Given the massive number of people who have lost their employer-sponsored health insurance since March, you'd normally think that there'd be a surge in new enrollees, especially since many parts of the country have zero premium policies...including zero-premium GOLD plans for many people. And yet, so far, the number of new enrollees is pretty much flat.

This is where a proper awareness/marketing/outreach campaign from the federal government could do wonders...yet Trump's CMS Administrator, Seema Verma, has basically gutted HC.gov's marketing budget.
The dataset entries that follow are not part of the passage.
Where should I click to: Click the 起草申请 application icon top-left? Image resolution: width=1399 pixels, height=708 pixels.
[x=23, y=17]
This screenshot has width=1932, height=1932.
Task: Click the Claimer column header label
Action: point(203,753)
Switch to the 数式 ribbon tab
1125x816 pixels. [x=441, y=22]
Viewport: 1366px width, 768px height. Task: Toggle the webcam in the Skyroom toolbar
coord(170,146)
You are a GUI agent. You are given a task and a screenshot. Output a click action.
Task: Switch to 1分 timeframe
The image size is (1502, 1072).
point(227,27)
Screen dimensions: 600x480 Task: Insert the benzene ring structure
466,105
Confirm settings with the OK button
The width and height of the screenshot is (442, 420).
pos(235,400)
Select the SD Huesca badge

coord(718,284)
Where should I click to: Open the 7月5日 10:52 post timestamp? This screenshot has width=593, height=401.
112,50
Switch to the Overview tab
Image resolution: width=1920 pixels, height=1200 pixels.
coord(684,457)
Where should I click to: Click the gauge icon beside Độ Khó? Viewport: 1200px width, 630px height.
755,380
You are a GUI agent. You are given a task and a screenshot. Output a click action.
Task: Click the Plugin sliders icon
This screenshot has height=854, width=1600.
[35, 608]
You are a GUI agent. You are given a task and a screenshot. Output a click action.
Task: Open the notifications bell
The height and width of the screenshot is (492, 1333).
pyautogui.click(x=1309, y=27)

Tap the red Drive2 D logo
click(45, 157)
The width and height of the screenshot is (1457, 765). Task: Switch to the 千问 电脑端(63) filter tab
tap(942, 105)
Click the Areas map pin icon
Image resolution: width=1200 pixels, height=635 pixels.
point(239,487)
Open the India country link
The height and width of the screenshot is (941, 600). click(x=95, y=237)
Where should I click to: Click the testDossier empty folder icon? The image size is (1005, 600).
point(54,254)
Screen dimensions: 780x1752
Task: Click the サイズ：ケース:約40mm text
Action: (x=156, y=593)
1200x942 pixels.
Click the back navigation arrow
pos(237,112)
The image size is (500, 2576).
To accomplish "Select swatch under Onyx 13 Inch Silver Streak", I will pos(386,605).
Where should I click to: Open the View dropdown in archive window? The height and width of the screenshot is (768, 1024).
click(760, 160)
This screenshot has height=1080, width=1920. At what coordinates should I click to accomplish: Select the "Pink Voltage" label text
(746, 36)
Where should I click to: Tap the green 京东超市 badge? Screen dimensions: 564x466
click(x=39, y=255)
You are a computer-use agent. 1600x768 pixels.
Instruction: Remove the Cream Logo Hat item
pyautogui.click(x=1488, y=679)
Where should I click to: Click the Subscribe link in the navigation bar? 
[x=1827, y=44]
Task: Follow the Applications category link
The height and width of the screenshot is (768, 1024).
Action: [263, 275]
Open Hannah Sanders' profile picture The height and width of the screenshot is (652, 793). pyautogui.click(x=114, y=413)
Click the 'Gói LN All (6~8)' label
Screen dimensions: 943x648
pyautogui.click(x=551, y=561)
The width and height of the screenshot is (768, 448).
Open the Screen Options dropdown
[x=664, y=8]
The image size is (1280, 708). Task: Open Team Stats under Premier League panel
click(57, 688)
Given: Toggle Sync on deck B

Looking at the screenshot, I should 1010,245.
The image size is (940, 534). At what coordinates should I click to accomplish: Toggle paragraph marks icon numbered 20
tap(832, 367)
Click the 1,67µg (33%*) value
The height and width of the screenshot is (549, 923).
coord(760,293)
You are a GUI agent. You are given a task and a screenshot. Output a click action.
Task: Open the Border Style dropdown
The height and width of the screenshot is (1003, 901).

UPDATE: Andrew Sprung made an obvious point (which I feel stupid about missing, since I was tracking this so closely earlier this spring/summer): A big chunk of the surge in renewals could also simply be people who enrolled via Special Enrollment Periods (SEPs) earlier this year who are renewing. Even if they've only been enrolled for a month or two, they're still considered current enrollees, not new enrollees.

He also reminded me that a chunk of current exchange enrollees likely had to downshift to Medicaid instead if they lost their jobs/income...meaning the net impact on total exchange enrollment could be pretty minimal.

In addition, here's the state-level breakout for the 36 states hosted via HC.gov. I've included last year's "Week 5" (30 day) numbers for comparison, and have adjusted them to account for the 2 missing days this year to get an idea of how each state is performing year over year so far:

As you can see, on a per-day average basis, 34 out of 36 states are outperforming last year so far. The highest increase remains North Dakota, which is up 29.6% year over year. The worst-performing state relative to last year is still Kentucky, which is down 4.5% year over year on a per-day basis for reasons unknown.